◆ Information provided:
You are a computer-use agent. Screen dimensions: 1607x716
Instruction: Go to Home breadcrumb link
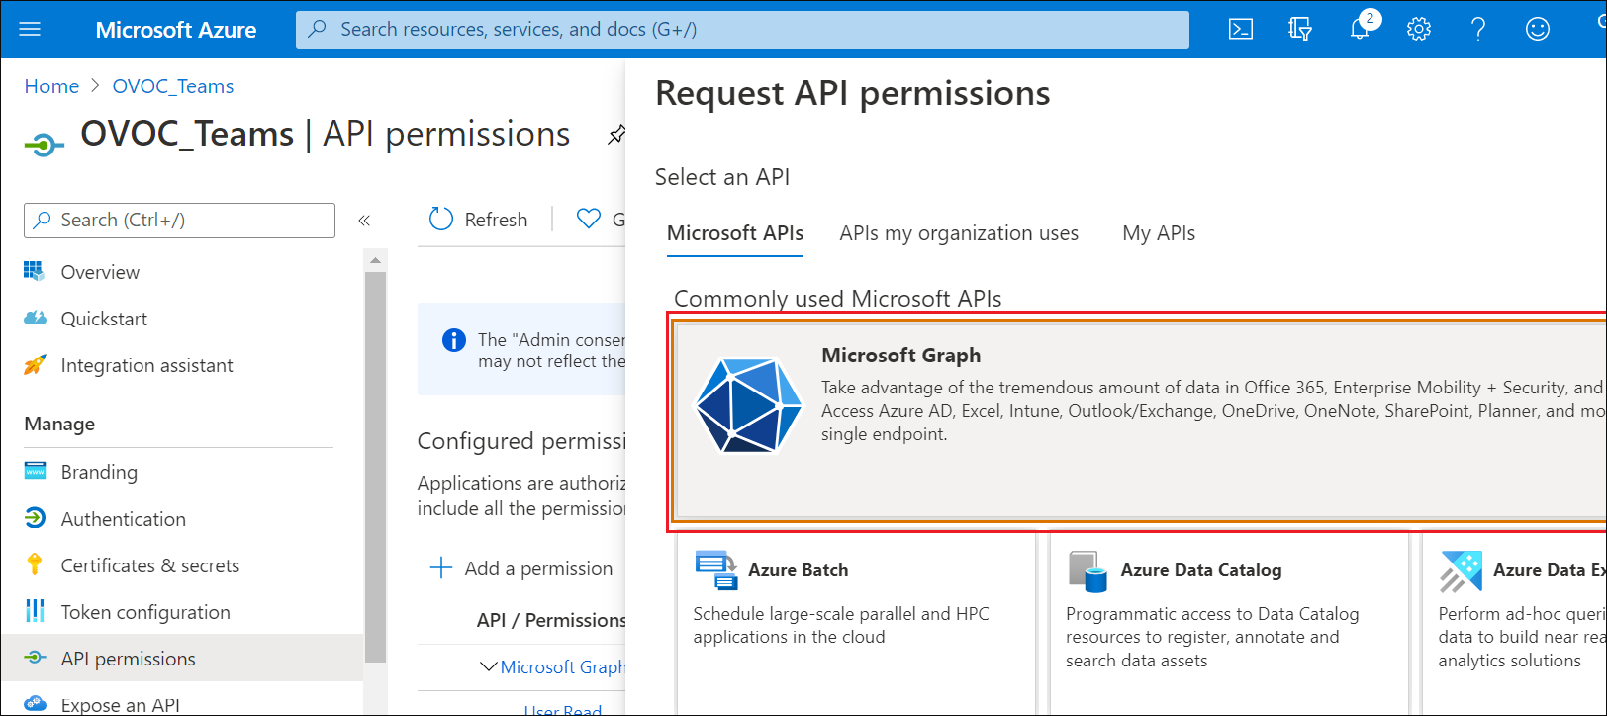[x=52, y=86]
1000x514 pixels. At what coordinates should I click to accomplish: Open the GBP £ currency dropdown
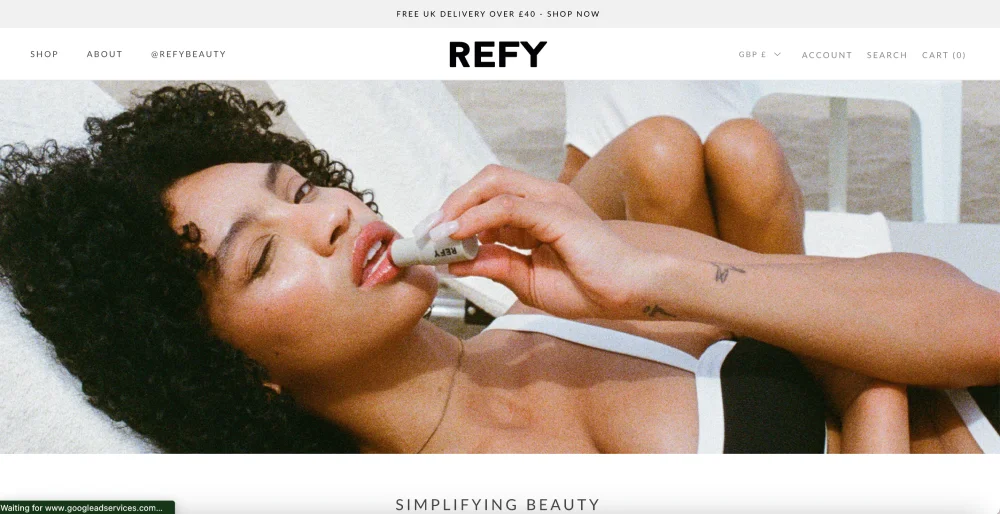tap(759, 54)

◆ Exercise description:
The task requires restating verbatim the lines from the one that holds "Instruction: Go to Home breadcrumb link" through the end of the listing, both ends counted, and no pictures.

◆ Output for this task:
Instruction: Go to Home breadcrumb link
[x=52, y=86]
1000x514 pixels. At what coordinates should I click to accomplish: Open the GBP £ currency dropdown
tap(759, 54)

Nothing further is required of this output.